— To do —
Note each line in the data below that holds "green", and copy it.

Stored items
____________________

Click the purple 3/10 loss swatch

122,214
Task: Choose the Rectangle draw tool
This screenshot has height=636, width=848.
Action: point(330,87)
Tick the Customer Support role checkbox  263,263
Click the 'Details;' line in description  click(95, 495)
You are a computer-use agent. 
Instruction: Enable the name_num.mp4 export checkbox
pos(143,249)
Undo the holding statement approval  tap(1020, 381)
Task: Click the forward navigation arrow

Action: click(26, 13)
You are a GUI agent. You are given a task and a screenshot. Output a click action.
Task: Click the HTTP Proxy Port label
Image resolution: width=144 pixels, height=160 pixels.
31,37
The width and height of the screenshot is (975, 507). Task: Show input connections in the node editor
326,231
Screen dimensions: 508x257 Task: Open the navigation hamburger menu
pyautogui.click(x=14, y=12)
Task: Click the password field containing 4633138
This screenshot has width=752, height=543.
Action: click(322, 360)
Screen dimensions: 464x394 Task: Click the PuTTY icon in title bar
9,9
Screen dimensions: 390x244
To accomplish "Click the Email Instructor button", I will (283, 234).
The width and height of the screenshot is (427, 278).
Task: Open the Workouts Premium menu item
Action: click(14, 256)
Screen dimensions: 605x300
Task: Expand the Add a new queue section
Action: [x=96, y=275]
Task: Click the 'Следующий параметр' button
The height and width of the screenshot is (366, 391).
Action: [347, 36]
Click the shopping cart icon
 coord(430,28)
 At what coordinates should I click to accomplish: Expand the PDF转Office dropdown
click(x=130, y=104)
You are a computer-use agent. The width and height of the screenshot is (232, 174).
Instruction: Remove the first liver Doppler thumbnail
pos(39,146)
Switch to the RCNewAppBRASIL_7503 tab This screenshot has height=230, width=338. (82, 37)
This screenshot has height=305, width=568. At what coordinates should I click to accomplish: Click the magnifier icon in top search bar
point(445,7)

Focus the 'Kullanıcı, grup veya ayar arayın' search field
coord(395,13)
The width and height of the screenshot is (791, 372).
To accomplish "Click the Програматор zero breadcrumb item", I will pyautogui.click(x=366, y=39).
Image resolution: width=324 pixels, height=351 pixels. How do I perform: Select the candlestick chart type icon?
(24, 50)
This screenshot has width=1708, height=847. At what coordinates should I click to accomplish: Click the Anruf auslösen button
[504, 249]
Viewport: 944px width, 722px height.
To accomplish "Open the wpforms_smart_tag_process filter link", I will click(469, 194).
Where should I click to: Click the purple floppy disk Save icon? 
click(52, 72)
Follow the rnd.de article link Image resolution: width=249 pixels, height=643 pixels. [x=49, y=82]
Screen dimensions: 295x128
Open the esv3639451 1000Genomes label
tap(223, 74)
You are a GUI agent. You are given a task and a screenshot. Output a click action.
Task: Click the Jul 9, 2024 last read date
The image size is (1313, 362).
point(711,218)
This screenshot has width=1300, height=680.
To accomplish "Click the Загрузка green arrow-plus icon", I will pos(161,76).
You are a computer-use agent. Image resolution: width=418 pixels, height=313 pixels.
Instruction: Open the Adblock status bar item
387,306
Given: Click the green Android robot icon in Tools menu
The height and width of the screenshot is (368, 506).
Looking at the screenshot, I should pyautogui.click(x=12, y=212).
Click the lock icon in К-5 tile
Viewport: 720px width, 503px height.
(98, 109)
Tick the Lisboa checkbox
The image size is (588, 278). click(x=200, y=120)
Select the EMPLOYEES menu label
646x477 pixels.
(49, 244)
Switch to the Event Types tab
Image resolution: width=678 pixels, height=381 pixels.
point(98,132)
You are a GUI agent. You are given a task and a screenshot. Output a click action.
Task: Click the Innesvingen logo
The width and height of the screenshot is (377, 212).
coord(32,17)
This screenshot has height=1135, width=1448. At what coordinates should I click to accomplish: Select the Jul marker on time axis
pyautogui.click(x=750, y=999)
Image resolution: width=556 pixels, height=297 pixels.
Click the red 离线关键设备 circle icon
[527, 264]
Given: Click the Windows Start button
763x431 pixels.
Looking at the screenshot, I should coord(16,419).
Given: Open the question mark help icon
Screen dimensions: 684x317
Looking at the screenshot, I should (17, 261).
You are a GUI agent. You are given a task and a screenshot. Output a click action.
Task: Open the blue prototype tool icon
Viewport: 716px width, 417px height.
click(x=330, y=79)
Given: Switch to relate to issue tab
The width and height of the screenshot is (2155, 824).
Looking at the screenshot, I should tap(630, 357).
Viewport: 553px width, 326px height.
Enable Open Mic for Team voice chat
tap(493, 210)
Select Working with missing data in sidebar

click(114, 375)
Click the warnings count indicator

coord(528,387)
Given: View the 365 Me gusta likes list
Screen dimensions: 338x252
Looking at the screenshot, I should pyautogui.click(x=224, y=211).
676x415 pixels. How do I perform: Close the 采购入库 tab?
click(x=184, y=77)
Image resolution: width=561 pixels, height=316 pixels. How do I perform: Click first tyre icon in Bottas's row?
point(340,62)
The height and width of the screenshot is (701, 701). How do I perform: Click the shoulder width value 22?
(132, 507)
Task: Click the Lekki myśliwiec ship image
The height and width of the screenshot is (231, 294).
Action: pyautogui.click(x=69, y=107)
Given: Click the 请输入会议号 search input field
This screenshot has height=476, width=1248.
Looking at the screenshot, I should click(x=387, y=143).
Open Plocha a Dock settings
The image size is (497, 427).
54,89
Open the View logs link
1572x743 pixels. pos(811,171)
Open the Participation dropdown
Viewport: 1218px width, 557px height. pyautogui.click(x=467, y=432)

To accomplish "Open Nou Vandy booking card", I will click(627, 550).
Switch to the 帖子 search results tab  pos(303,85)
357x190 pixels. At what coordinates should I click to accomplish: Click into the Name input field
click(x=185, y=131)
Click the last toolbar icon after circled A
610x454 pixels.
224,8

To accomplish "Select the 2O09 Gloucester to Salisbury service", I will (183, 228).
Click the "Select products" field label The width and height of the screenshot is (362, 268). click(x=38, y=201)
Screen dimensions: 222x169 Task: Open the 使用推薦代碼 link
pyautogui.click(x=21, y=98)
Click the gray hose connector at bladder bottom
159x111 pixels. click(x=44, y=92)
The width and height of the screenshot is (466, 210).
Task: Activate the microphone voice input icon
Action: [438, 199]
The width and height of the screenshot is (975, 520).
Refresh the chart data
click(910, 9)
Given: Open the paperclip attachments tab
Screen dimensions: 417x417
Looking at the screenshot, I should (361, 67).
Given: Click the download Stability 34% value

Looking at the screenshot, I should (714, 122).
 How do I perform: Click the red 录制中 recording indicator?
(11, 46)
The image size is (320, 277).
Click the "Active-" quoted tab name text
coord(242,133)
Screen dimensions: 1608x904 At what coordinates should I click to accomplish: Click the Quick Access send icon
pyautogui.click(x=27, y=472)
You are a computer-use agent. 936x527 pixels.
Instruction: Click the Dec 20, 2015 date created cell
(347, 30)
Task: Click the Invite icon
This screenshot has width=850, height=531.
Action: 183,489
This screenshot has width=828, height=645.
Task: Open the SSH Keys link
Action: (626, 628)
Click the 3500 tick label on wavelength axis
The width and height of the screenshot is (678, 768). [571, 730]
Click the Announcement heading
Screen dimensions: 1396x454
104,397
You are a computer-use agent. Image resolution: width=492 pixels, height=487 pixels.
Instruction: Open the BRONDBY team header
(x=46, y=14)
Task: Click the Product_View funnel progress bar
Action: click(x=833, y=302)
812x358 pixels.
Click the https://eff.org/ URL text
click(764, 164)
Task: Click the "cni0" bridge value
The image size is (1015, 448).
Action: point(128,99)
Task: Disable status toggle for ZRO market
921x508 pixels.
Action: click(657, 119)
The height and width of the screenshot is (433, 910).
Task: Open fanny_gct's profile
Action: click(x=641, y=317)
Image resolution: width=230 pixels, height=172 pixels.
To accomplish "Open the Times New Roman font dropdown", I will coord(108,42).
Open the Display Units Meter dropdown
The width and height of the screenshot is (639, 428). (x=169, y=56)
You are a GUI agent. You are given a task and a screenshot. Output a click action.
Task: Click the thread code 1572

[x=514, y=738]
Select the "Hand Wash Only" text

____________________

— Completed task —
To accomplish "Click the Загрузка green arrow-plus icon", I will pos(161,76).
Given: Click the green Android robot icon in Tools menu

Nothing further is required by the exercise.